Es ist ja nicht so, dass die Legende rund um Gawain noch nie verfilmt wurde. Sean Connery hat sogar mal die Rolle des martialischen Waldschrats übernommen. Nur so, wie die Mythen hier zu neuem Leben erwachen, gab‘s das noch nicht. The Green Knight ist Ritterkino für Intellektuelle und Kunstgenießer, für Museumsbesucher und Minnesang-Afficionados. Lowery schwelgt in nebelverhangenen, herbstlichen Landschaften, das Mystische ist allgegenwärtig – der Sinn manchmal jedoch nicht. Gawains Queste wird zu einer Rittergenese über Schlachtfelder und an ziellos umherwandernden Riesen vorbei. Das Phantastische bleibt vage, die Magie hingegen scheint alles zu durchdringen, erscheint aber auch nie konkret als solche. Vielmehr hängt sie mit Gawains Wahrnehmung und Seelenwelt zusammen, die sichtbar wird. Das gerät manchmal zum Durcheinander aus rätselhaften Andeutungen und aufgeräumten, recht formelhaften Dialogen, die aber sehr darauf bedacht sind, eine altertümliche Sprache zu sprechen, knapp an der Versform vorbei. Vieles geschieht wortlos, kippt in malerisch überhöhten Realismus, wobei die streng komponierte, farblich durchdachte Bildsprache am meisten fasziniert. Lowerys Film erinnert stark an die surrealen Welten des Italieners Matteo Garrone. Seine Filme Pinocchio (2019) oder Das Märchen der Märchen, eine Anthologie barocker Erzählungen, finden einen ähnlichen Stil. Sie sind diffus, transzendent, lakonisch und durchzogen von erdigem Naturalismus. Das ist wunderschön und sinnlich. Aber auch sehr artifiziell, weniger spontan und unnahbar.
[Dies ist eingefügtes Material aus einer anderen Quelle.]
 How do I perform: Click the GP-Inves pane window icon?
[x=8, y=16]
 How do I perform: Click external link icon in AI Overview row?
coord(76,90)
The Green Knight lässt etwas ratlos zurück, ist aber unterm Strich sicherlich bemerkenswert. Ein exzentrischer Genuss fürs Auge und fürs Ohr und so theatralisch wie John Boormans Excalibur, nur ohne Carmina Burana. Die Artusepik bleibt hier spartanischer und den Geistern einer moralischen, erzieherischen Natur unterworfen.